El Bautismo del Señor
Jesucristo se hace bautizar: descendamos al mismo tiempo que Él, para ascender con Él.
Juan está bautizando, y Cristo se acerca, tal vez para santificar al mismo por quien va a ser bautizado; y, sin duda, para sepultar en las aguas a todo el viejo Adán, santificando el Río Jordán antes de nosotros y por nuestra causa. Y así, el Señor, que era espíritu y carne, nos consagra mediante el Espíritu y el agua.

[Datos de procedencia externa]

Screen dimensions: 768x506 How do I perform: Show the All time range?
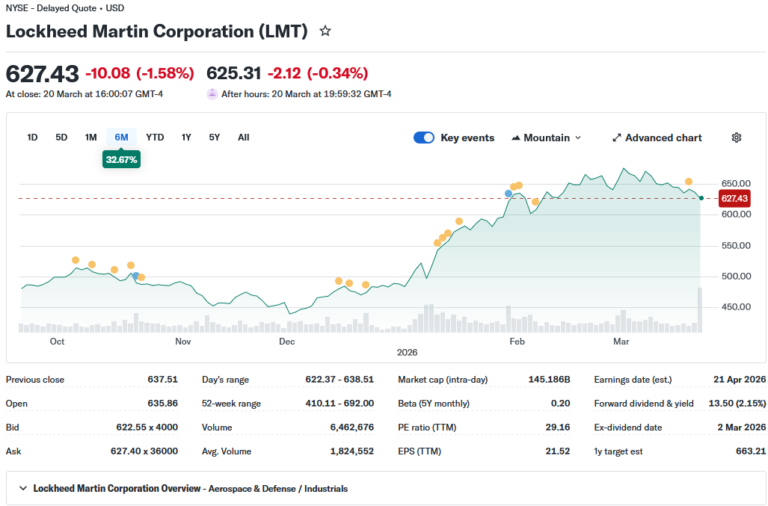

Juan se niega; Jesús insiste. Entonces: “Soy yo el que necesito que Tú me bautices”, le dice la lámpara al Sol, la voz a la Palabra, el amigo al Esposo, el mayor entre los nacidos de mujer al Primogénito de toda la Creación, el que había saltado de júbilo en el seno materno al que había sido ya adorado cuando estaba en él, el que era y habría de ser precursor al que se había manifestado y se manifestará. “Soy yo el que necesito que Tú me bautices”, y podría haber añadido: «Por tu causa», pues sabía muy bien que habría de ser bautizado con el martirio; o que, como a Pedro, no sólo le lavarían los pies.
Pero Jesús, por su parte, asciende también de las aguas, pues se lleva consigo hacia lo Alto al mundo, y mira cómo se abren de par en par los Cielos que Adán había hecho que se cerraran para sí y para su posteridad, del mismo modo que se había cerrado el Paraíso con la espada de fuego.
También el Espíritu da testimonio de la Divinidad, acudiendo en favor de quien es su semejante. Y la voz desciende del Cielo, pues del Cielo procede precisamente Aquél de quien se daba testimonio; del mismo modo que la paloma, aparecida en forma visible, honra el Cuerpo de Cristo que, por deificación, era también Dios. Honremos hoy nosotros, por nuestra parte, el Bautismo de Cristo, y celebremos con toda honestidad su Fiesta.
(San Gregorio Nacianceno, Obispo y Doctor de la Iglesia).